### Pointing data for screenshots
##############################
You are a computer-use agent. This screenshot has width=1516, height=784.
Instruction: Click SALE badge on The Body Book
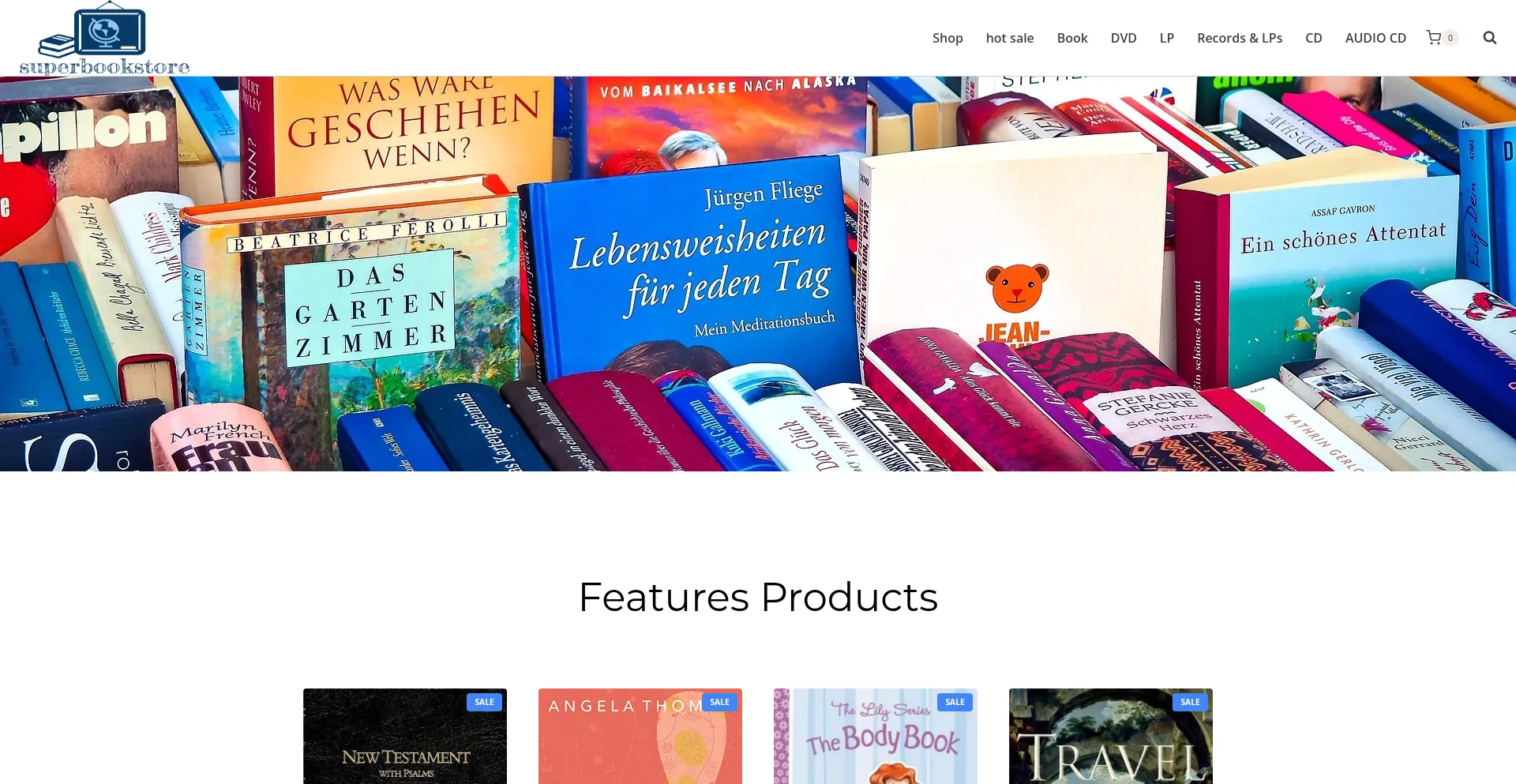tap(955, 702)
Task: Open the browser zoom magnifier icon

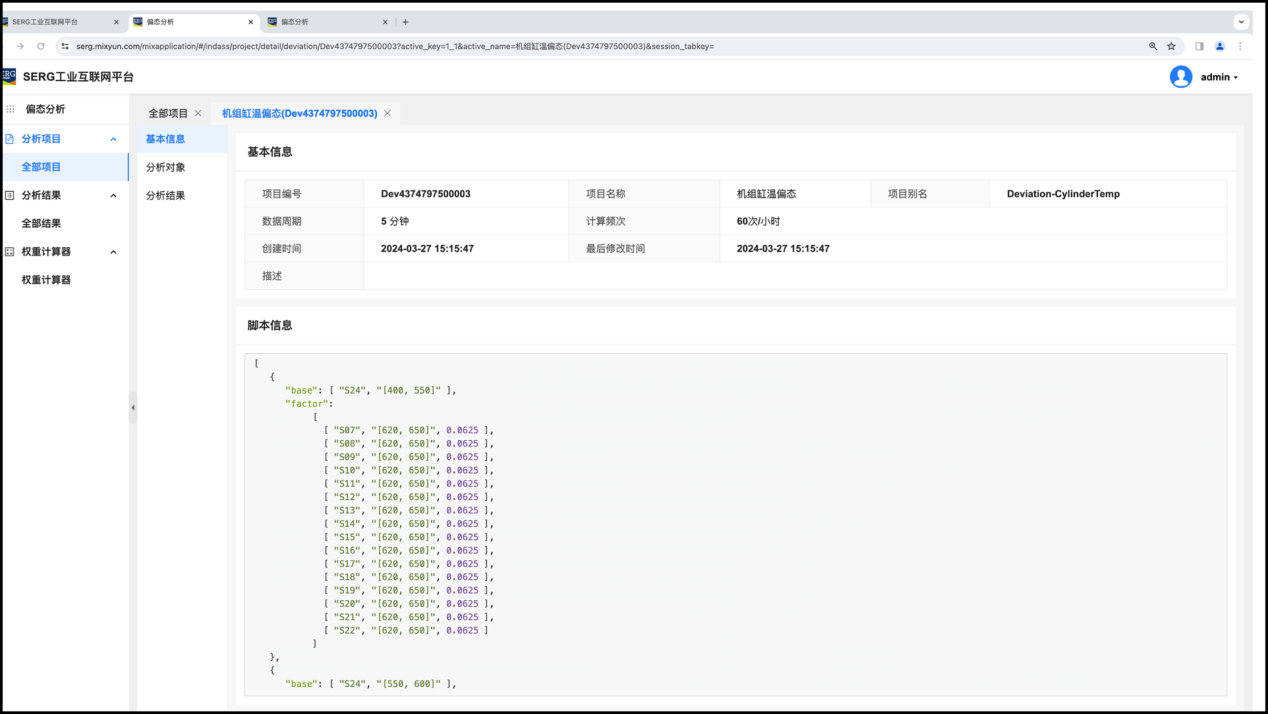Action: click(1153, 46)
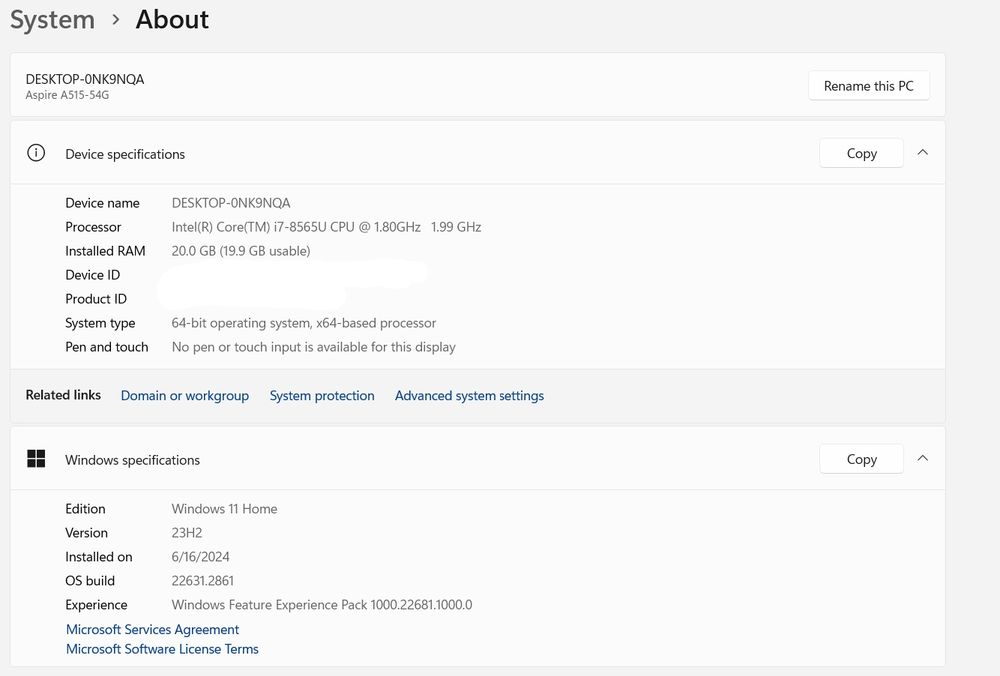Image resolution: width=1000 pixels, height=676 pixels.
Task: Click the Windows logo icon
Action: click(x=36, y=459)
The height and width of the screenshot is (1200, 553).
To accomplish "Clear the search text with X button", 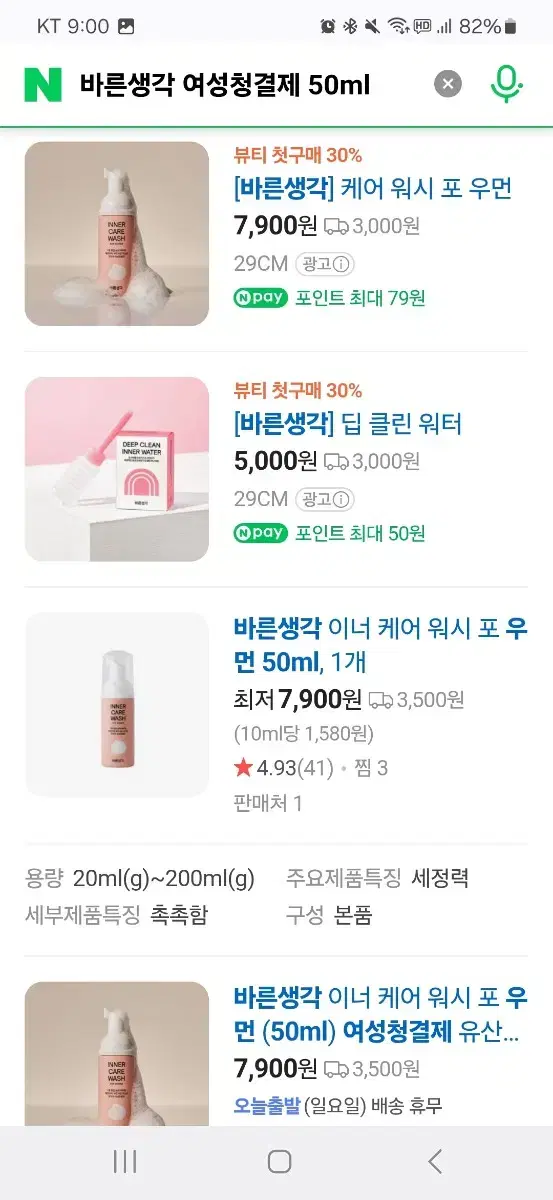I will pyautogui.click(x=448, y=85).
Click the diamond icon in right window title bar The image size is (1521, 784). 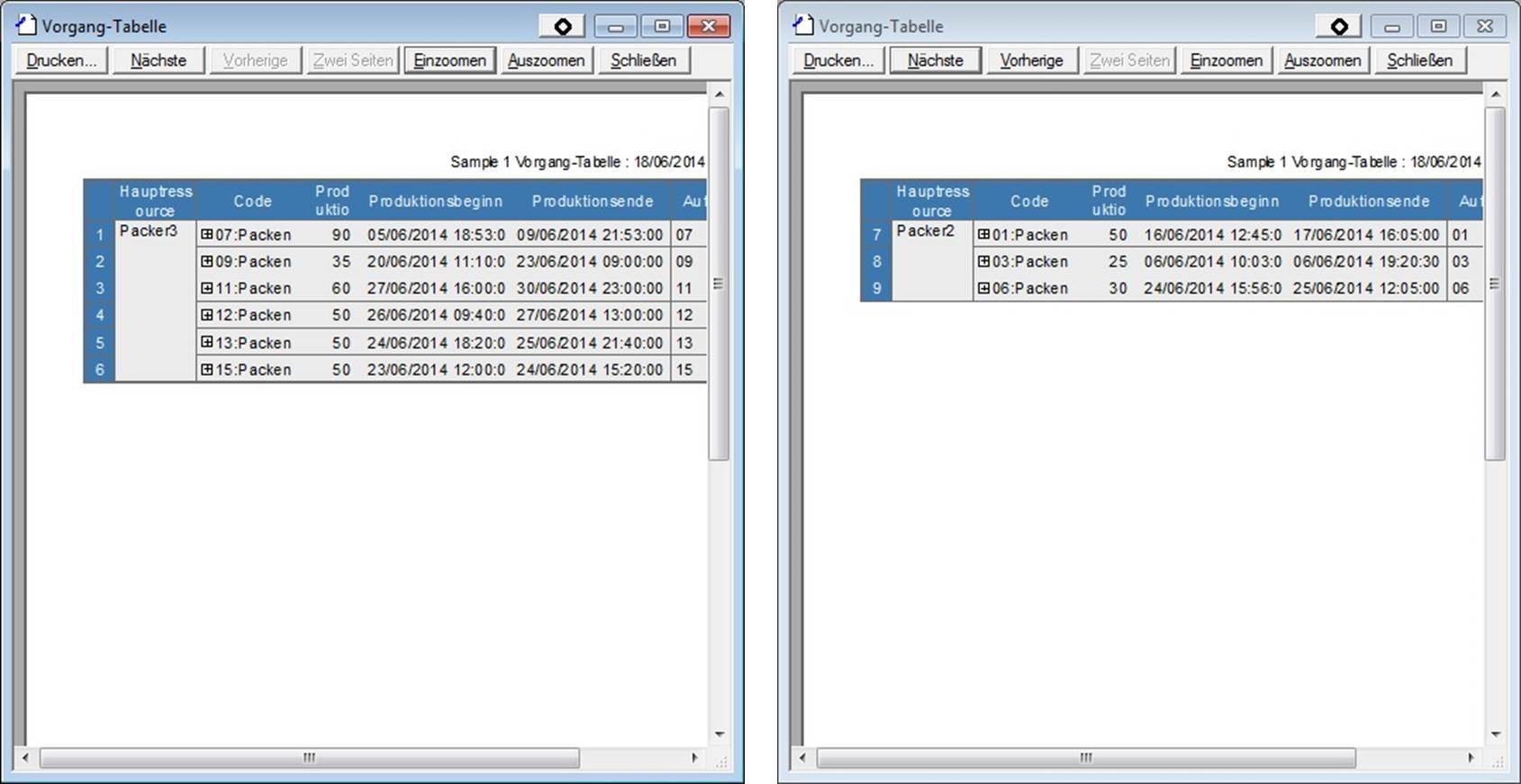[x=1339, y=26]
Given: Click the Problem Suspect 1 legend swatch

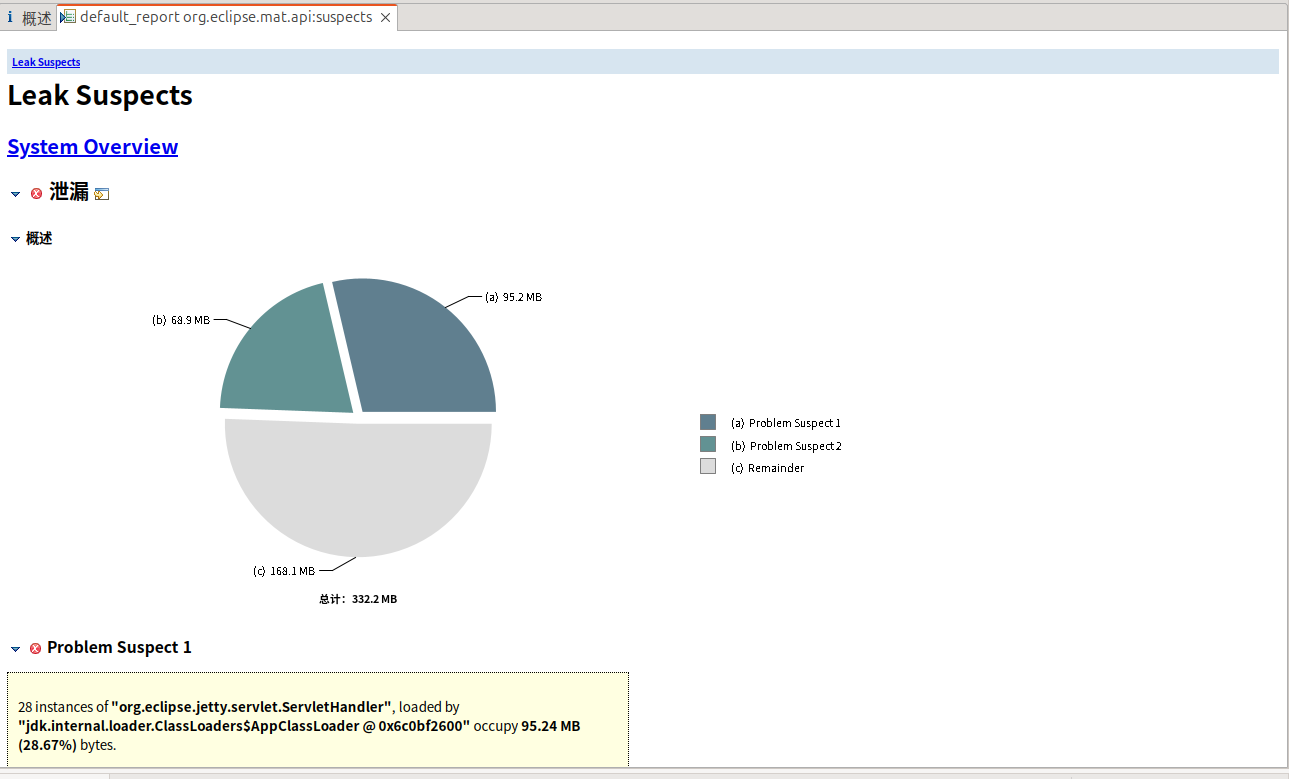Looking at the screenshot, I should point(708,422).
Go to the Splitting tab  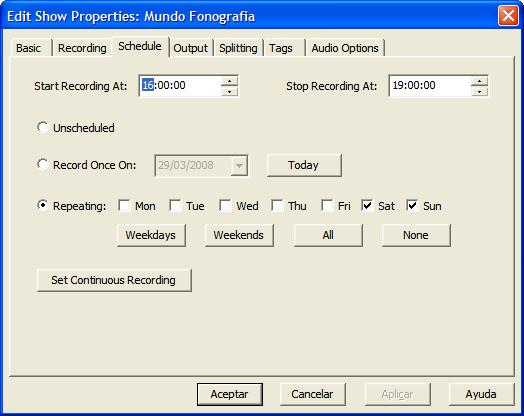point(238,48)
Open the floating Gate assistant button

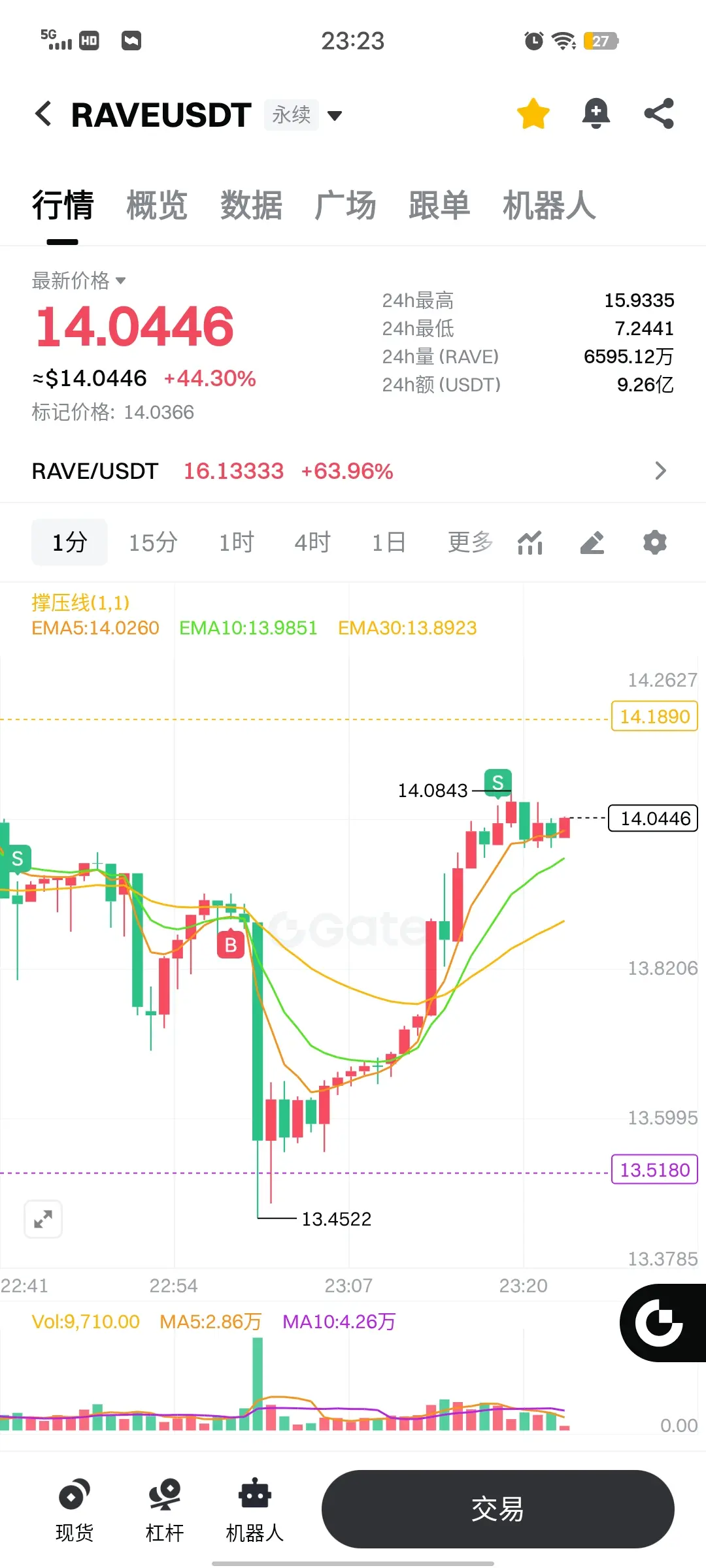[x=662, y=1323]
##############################
Copy the material above word for word, from its first line up to and including the line with "Action: click(x=36, y=459)". Leave the pictures out of your copy.

You are a computer-use agent. This screenshot has width=1516, height=784.
Instruction: Click SALE badge on The Body Book
tap(955, 702)
Task: Open the browser zoom magnifier icon

Action: click(1153, 46)
Image resolution: width=1000 pixels, height=676 pixels.
Task: Click the Windows logo icon
Action: click(x=36, y=459)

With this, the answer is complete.